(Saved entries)
*** Begin section ***

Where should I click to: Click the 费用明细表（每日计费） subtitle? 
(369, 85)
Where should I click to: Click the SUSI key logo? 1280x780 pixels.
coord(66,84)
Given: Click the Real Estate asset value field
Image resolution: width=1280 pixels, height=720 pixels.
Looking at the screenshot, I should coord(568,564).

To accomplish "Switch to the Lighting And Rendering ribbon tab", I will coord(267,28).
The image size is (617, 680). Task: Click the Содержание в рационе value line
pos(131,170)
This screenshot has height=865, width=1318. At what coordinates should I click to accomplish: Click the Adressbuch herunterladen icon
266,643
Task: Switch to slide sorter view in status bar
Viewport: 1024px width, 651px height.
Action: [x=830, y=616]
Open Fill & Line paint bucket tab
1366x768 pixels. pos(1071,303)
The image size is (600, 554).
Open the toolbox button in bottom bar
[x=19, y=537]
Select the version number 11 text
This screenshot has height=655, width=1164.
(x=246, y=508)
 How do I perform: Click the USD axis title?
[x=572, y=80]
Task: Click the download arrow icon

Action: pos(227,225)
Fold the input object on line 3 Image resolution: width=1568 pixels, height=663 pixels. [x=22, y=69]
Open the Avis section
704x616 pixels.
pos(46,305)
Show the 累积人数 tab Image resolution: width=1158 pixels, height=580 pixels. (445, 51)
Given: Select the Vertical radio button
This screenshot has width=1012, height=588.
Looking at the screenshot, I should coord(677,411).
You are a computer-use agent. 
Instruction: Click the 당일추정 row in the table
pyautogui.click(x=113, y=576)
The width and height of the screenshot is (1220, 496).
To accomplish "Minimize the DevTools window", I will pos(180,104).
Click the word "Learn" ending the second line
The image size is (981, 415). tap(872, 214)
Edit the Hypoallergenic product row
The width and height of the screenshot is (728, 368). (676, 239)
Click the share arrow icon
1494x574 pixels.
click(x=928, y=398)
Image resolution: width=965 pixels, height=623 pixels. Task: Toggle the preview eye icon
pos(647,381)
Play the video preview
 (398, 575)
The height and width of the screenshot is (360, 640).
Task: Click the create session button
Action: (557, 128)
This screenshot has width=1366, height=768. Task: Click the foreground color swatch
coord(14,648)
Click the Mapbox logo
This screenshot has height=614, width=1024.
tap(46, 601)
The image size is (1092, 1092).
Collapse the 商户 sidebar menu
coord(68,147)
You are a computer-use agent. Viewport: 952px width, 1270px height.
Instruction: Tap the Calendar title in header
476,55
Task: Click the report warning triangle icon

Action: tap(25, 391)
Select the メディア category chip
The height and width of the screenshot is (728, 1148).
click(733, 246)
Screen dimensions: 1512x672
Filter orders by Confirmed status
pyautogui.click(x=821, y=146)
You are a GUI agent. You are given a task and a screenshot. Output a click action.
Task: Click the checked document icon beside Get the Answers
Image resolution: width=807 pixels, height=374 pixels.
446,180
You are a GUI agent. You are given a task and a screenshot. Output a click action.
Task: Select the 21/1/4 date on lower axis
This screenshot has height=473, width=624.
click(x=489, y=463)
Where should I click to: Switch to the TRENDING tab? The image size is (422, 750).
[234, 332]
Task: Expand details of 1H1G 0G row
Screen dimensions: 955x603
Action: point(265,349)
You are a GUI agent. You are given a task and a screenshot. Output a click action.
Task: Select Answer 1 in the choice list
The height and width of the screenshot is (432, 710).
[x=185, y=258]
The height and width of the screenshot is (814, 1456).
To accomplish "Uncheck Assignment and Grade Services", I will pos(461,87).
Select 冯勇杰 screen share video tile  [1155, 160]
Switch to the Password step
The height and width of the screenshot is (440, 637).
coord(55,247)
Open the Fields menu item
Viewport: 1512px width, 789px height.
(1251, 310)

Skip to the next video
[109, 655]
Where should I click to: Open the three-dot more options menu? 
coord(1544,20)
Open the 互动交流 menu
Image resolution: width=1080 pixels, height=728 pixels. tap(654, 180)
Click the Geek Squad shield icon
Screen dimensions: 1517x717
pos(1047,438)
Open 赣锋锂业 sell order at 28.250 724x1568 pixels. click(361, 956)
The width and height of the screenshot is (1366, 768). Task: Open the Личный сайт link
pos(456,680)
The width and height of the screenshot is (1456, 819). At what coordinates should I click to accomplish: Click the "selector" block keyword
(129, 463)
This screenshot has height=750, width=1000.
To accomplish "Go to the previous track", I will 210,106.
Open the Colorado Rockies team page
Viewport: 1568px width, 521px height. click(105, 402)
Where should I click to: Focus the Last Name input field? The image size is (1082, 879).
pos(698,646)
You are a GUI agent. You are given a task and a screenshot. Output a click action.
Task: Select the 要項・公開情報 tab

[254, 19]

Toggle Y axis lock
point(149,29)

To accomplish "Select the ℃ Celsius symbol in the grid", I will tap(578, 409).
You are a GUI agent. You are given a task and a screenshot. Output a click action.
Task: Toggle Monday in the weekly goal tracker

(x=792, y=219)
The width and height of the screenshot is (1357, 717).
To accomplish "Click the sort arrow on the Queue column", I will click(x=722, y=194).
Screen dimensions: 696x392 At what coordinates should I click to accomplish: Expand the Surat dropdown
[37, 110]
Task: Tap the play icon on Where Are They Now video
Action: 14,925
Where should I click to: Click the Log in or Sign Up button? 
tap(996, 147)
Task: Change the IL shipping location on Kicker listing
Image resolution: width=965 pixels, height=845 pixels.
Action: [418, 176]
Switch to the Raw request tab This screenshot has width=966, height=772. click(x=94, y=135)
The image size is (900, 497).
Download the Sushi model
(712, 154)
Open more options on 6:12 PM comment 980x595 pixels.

*** End section ***

_Exercise directions_: With the line that has "You are a computer-use agent. Viewport: 952px" as the first and the line that has "Screen dimensions: 1512x672" as the last, repeat exactly that run of lines above and no more.

_Answer_:
You are a computer-use agent. Viewport: 952px width, 1270px height.
Instruction: Tap the Calendar title in header
476,55
Task: Click the report warning triangle icon

Action: tap(25, 391)
Select the メディア category chip
The height and width of the screenshot is (728, 1148).
click(733, 246)
Screen dimensions: 1512x672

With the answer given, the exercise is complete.